What this task involves
Pictures stay out of the copy. Transcribe exactly, and only, the line with "This screenshot has" through the last line of the entries below.

The input
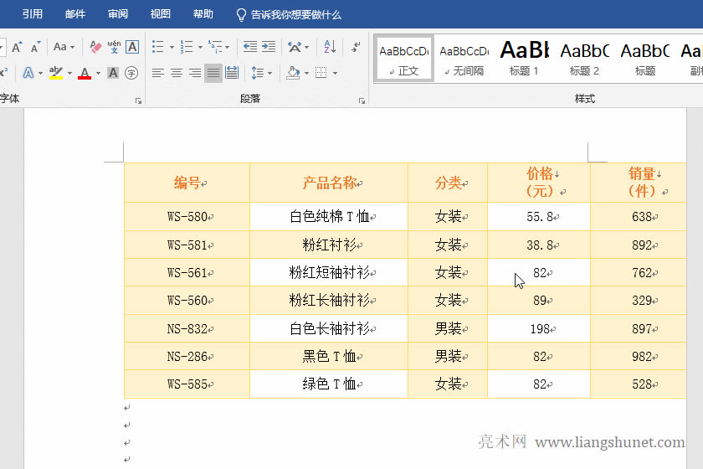Open the line spacing dropdown

pyautogui.click(x=260, y=74)
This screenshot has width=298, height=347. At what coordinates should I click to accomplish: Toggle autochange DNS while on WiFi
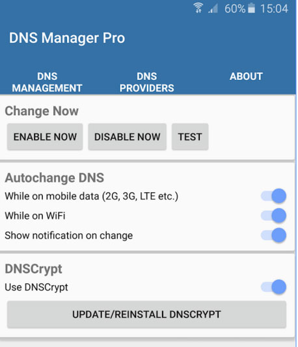[273, 216]
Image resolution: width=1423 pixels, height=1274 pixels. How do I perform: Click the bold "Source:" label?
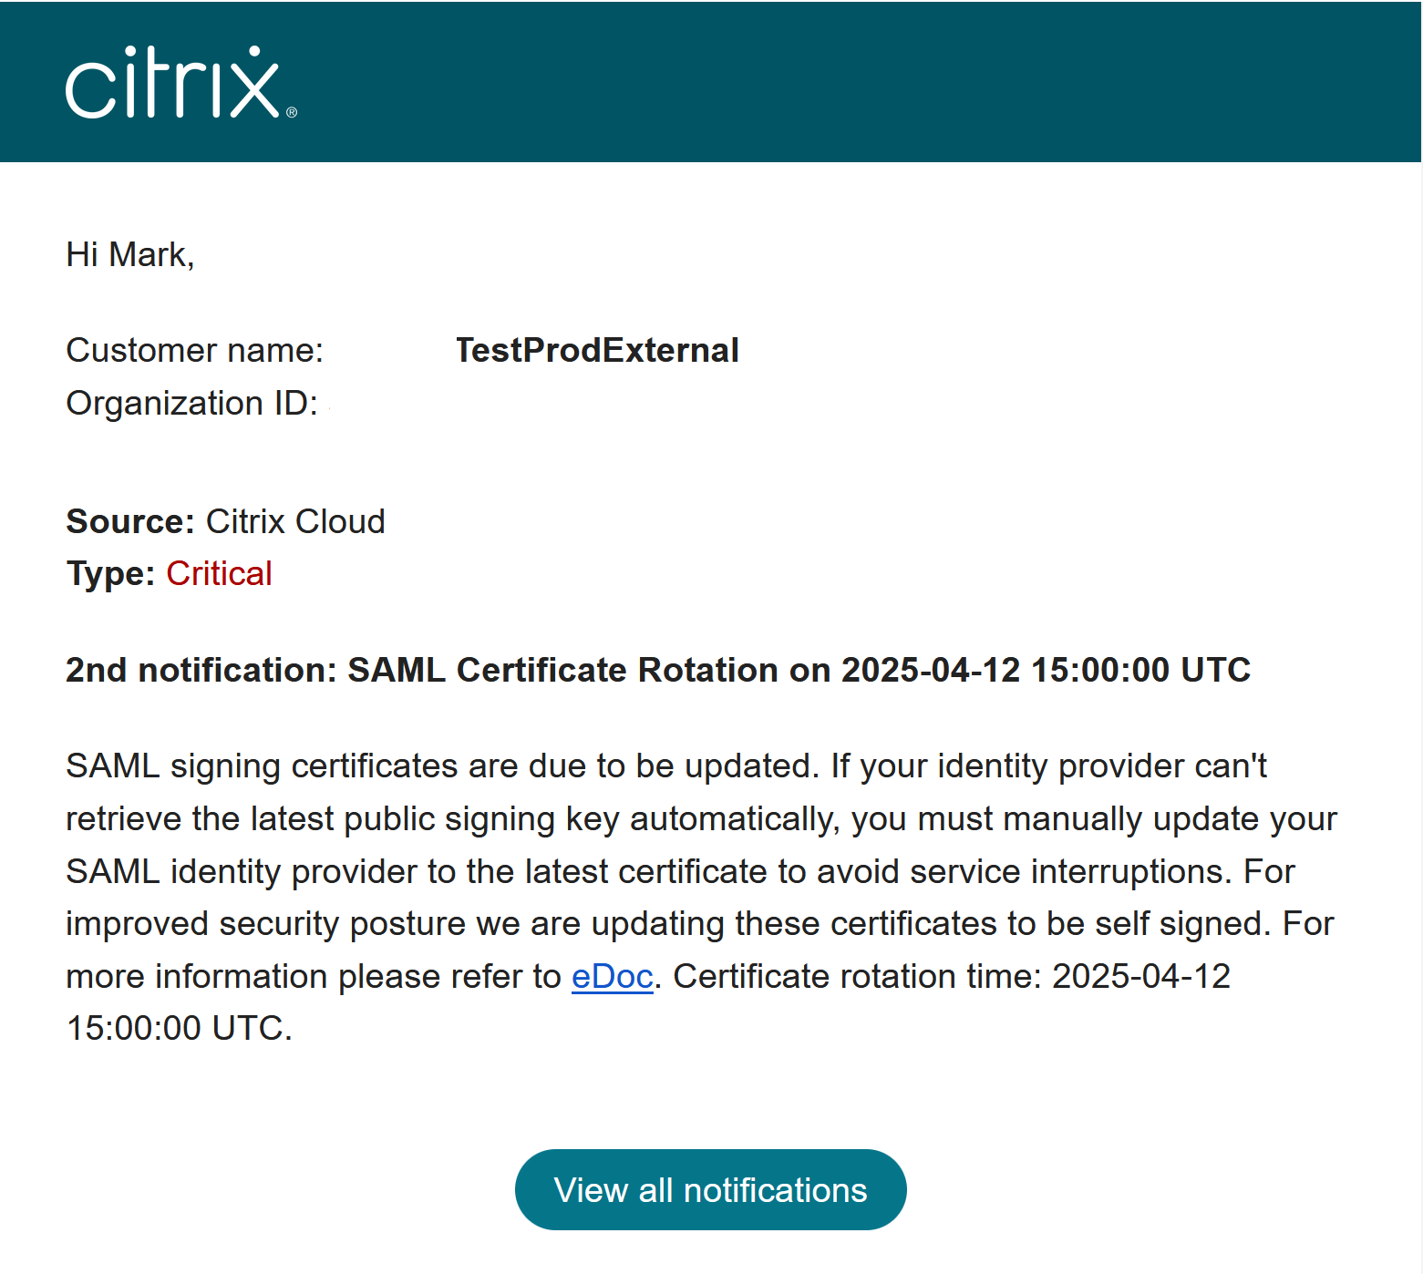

Answer space
This screenshot has width=298, height=347. At what coordinates should I click to accomplish: Toggle autochange DNS while on WiFi
[273, 216]
Image resolution: width=1423 pixels, height=1274 pixels. How do I perform: Click the bold "Source:" label?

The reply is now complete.